Focus on supporting proxy. (But (un)commenting a few lines and you get non-proxied access)
All images have:
-
proxy support except when the name ends with "-np" (no proxy).
-
VirtualBox Guest Additions
-
Vagrant export as a bonus
-
vb-fedora-27 (VirtualBox from Oracle repo) Fedora 27
The point is to script the build.
- Create the Virtual Machine
- Install the required packages
I will try to add:
- libvirt and some tinier images
- make alternates to VirtualBox
- VirtualBox v5.1.3 +
- Packer v0.7.5 + (Renamed
packerio
! Installed in/usr/local/bin
to be in the PATH) - Eventually setup your corporate proxy in all files: use the script
proxy-cleaner.sh
. - Setup your SSH key (
ssh-keygen -t ecdsa
or enable passwords) in the Packer file (.json) and the kickstart file, I also add the Vagrant user and key. - Setup your local RPM cache (or change the kickstart file)
Could help: sudo dnf install pykickstart ansible squid
I deal with 2 proxy:
- a corporate proxy (ex: zScaler) to access Internet
- a local proxy (Squid) to speed-up repetitives downloads during the install only!
If you don't need them, it is easy to change the kickstart file to link to non-proxied sources.
I configure the Guest to use the Corporate proxy to access Internet.
See the script proxy-cleaner.sh
The proxy will be configured for DNF and as an environment variable. This is done in a shell provisioner.
Also do not forget to configure the local RPM cache (/etc/squid/squid.conf) to use the Corporate proxy.
To avoid repetitive downloads of the same RPM, I setup a local cache with Squid and Apache on my local laptop.
Once installed (see below), you can launch it with rpm-cache/start.sh
I did not make it permanent, because I do not want to have Squid and Apache and security settings always on.

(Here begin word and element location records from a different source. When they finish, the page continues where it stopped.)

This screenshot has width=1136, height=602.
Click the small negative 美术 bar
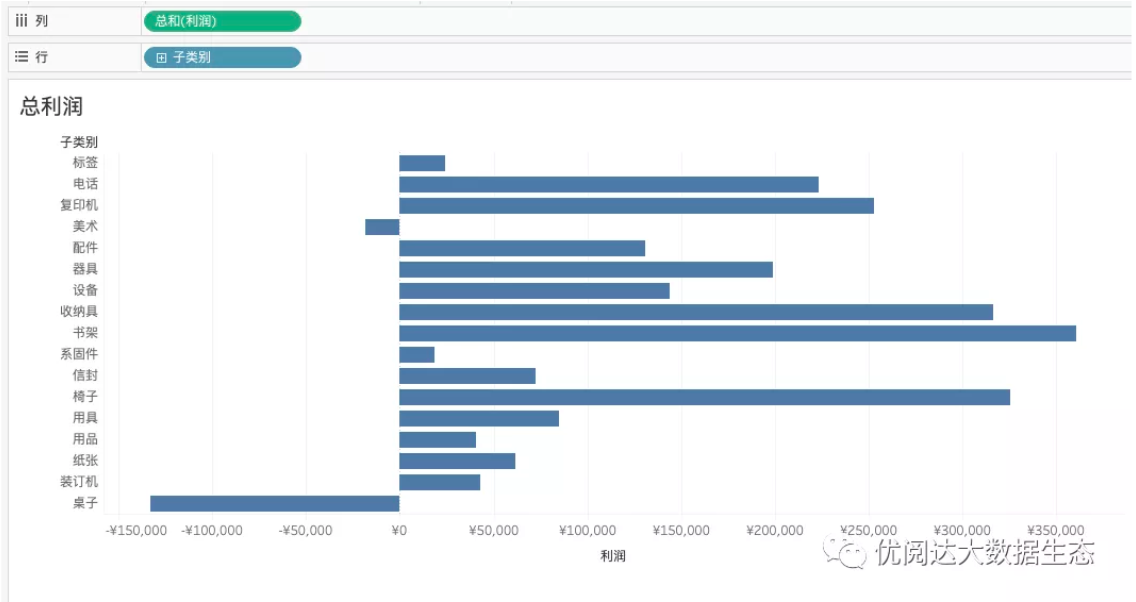[x=382, y=227]
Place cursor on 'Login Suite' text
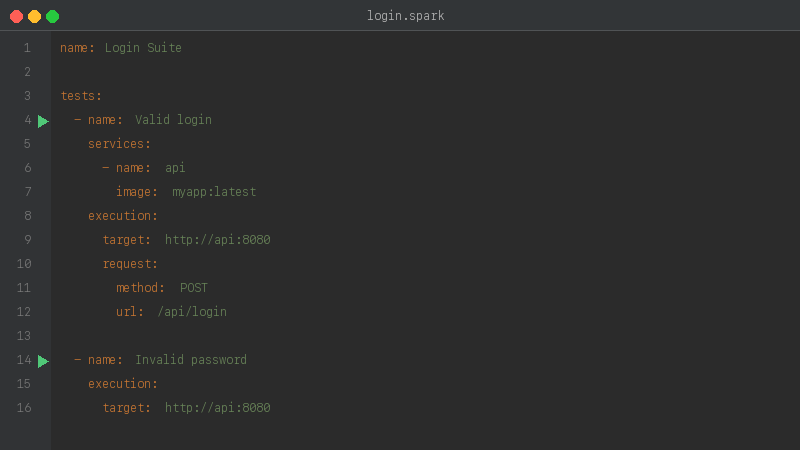The height and width of the screenshot is (450, 800). coord(143,48)
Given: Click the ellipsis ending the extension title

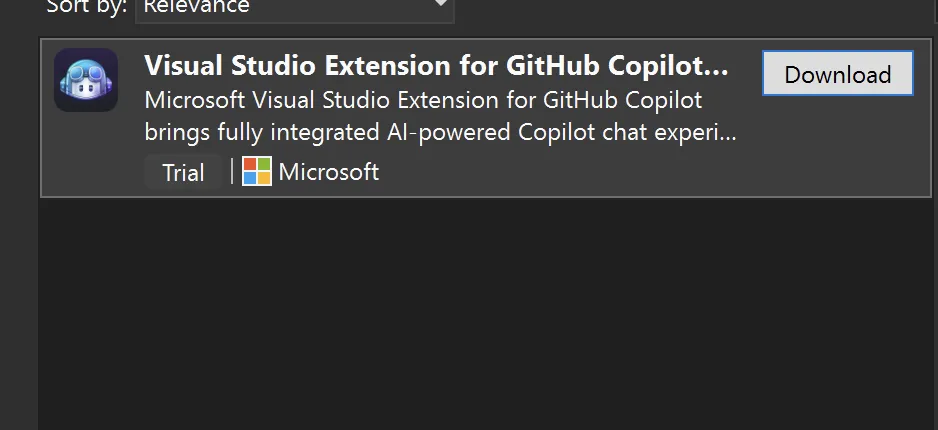Looking at the screenshot, I should [720, 66].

Your kickstart file must then use http://10.0.2.2/ or http://192.168.56.1/ depending on the interface setup in the packer template.
Inspiration:
- I mostly copied this https://www.berrange.com/posts/2015/12/09/setting-up-a-local-caching-proxy-for-fedora-yum-repositories/
- See also https://github.com/spacewalkproject/spacewalk/blob/master/proxy/installer/squid.conf
- General info (bit old and complicated): http://yum.baseurl.org/wiki/YumMultipleMachineCaching
An install script would looks like this (you may want to manually edit your squid config file):
sudo dnf install squid httpd
sudo cat >> /etc/squid/squid.conf <<EOF
# Uncomment the following 2 lines to use a Corporate proxy (see http://wiki.squid-cache.org/Features/CacheHierarchy)
#cache_peer Proxy.MyCorporate.net parent 80 0 no-query default login=YourLogin
#never_direct allow all
cache_replacement_policy heap LFUDA
maximum_object_size 8192 MB
cache_dir aufs /var/spool/squid 16000 16 256 max-size=8589934592
acl repomd url_regex /repomd\.xml$
cache deny repomd
EOF
sudo cp rpm-cache/dnfcache.conf /etc/httpd/conf.d/
# You have to explicitly create the Squid folder or SELinux will not allow the Squid service to write them (Squid won't even start without)
sudo squid -z
Simply run ./make.sh filexxx<.json>
. (It can take hours.)
And then ./launch.sh filexxx<.json>
The proxy should not be asking for a password. But in any case: Be careful not to commit your proxy password in the repository!
SELinux is enabled in the Guest. (There is one line to uncomment in the kickstart file to disable it)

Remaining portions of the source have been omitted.